**What you have to do**
Write out the following data line for line, changing nothing.

**Exercise data**
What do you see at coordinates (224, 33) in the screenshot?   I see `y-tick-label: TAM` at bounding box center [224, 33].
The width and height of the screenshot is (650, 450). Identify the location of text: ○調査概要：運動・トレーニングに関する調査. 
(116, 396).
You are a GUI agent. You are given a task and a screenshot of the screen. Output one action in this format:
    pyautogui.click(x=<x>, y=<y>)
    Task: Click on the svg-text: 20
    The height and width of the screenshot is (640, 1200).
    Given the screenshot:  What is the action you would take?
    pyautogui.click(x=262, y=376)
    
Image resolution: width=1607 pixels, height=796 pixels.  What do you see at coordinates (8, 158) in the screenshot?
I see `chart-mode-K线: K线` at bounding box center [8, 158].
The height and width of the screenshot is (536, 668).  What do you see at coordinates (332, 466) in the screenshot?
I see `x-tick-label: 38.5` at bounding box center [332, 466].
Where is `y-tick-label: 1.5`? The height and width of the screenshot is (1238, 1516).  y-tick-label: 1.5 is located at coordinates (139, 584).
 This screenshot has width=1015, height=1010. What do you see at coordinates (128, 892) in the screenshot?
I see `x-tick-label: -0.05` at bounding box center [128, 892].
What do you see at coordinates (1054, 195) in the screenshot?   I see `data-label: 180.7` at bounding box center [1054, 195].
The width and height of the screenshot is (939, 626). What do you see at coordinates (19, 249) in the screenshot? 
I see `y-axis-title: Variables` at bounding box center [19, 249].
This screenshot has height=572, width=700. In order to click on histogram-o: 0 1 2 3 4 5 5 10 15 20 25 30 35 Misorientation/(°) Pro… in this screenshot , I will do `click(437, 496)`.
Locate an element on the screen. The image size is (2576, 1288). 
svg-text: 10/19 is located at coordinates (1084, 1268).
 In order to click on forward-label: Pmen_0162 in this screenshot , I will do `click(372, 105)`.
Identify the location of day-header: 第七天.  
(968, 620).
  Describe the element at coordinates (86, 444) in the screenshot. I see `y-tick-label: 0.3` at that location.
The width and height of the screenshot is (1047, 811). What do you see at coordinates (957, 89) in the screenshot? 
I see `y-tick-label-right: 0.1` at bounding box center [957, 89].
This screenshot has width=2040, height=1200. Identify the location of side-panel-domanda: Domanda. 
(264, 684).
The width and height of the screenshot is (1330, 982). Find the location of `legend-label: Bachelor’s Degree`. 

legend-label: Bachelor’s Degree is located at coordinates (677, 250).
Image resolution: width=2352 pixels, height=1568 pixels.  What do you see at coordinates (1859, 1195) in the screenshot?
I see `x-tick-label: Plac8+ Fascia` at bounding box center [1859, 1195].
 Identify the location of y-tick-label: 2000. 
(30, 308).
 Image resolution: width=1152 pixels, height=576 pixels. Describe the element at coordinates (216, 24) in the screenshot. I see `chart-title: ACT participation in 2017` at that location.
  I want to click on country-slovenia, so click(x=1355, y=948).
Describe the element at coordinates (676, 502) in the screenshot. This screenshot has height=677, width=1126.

**Problem solution**
What do you see at coordinates (224, 33) in the screenshot?   I see `y-tick-label: TAM` at bounding box center [224, 33].
The width and height of the screenshot is (650, 450). Identify the location of text: ○調査概要：運動・トレーニングに関する調査. 
(116, 396).
You are a GUI agent. You are given a task and a screenshot of the screen. Output one action in this format:
    pyautogui.click(x=<x>, y=<y>)
    Task: Click on the svg-text: 20
    The height and width of the screenshot is (640, 1200).
    Given the screenshot:  What is the action you would take?
    pyautogui.click(x=262, y=376)
    
Image resolution: width=1607 pixels, height=796 pixels.  What do you see at coordinates (8, 158) in the screenshot?
I see `chart-mode-K线: K线` at bounding box center [8, 158].
The height and width of the screenshot is (536, 668).  What do you see at coordinates (332, 466) in the screenshot?
I see `x-tick-label: 38.5` at bounding box center [332, 466].
Where is `y-tick-label: 1.5`? The height and width of the screenshot is (1238, 1516).  y-tick-label: 1.5 is located at coordinates (139, 584).
 This screenshot has width=1015, height=1010. What do you see at coordinates (128, 892) in the screenshot?
I see `x-tick-label: -0.05` at bounding box center [128, 892].
What do you see at coordinates (1054, 195) in the screenshot?   I see `data-label: 180.7` at bounding box center [1054, 195].
The width and height of the screenshot is (939, 626). What do you see at coordinates (19, 249) in the screenshot? 
I see `y-axis-title: Variables` at bounding box center [19, 249].
This screenshot has height=572, width=700. In order to click on histogram-o: 0 1 2 3 4 5 5 10 15 20 25 30 35 Misorientation/(°) Pro… in this screenshot , I will do `click(437, 496)`.
Locate an element on the screen. The image size is (2576, 1288). 
svg-text: 10/19 is located at coordinates (1084, 1268).
 In order to click on forward-label: Pmen_0162 in this screenshot , I will do `click(372, 105)`.
Identify the location of day-header: 第七天.  
(968, 620).
  Describe the element at coordinates (86, 444) in the screenshot. I see `y-tick-label: 0.3` at that location.
The width and height of the screenshot is (1047, 811). What do you see at coordinates (957, 89) in the screenshot? 
I see `y-tick-label-right: 0.1` at bounding box center [957, 89].
This screenshot has width=2040, height=1200. Identify the location of side-panel-domanda: Domanda. 
(264, 684).
The width and height of the screenshot is (1330, 982). Find the location of `legend-label: Bachelor’s Degree`. 

legend-label: Bachelor’s Degree is located at coordinates (677, 250).
Image resolution: width=2352 pixels, height=1568 pixels.  What do you see at coordinates (1859, 1195) in the screenshot?
I see `x-tick-label: Plac8+ Fascia` at bounding box center [1859, 1195].
 Identify the location of y-tick-label: 2000. 
(30, 308).
 Image resolution: width=1152 pixels, height=576 pixels. Describe the element at coordinates (216, 24) in the screenshot. I see `chart-title: ACT participation in 2017` at that location.
  I want to click on country-slovenia, so click(x=1355, y=948).
Describe the element at coordinates (676, 502) in the screenshot. This screenshot has height=677, width=1126.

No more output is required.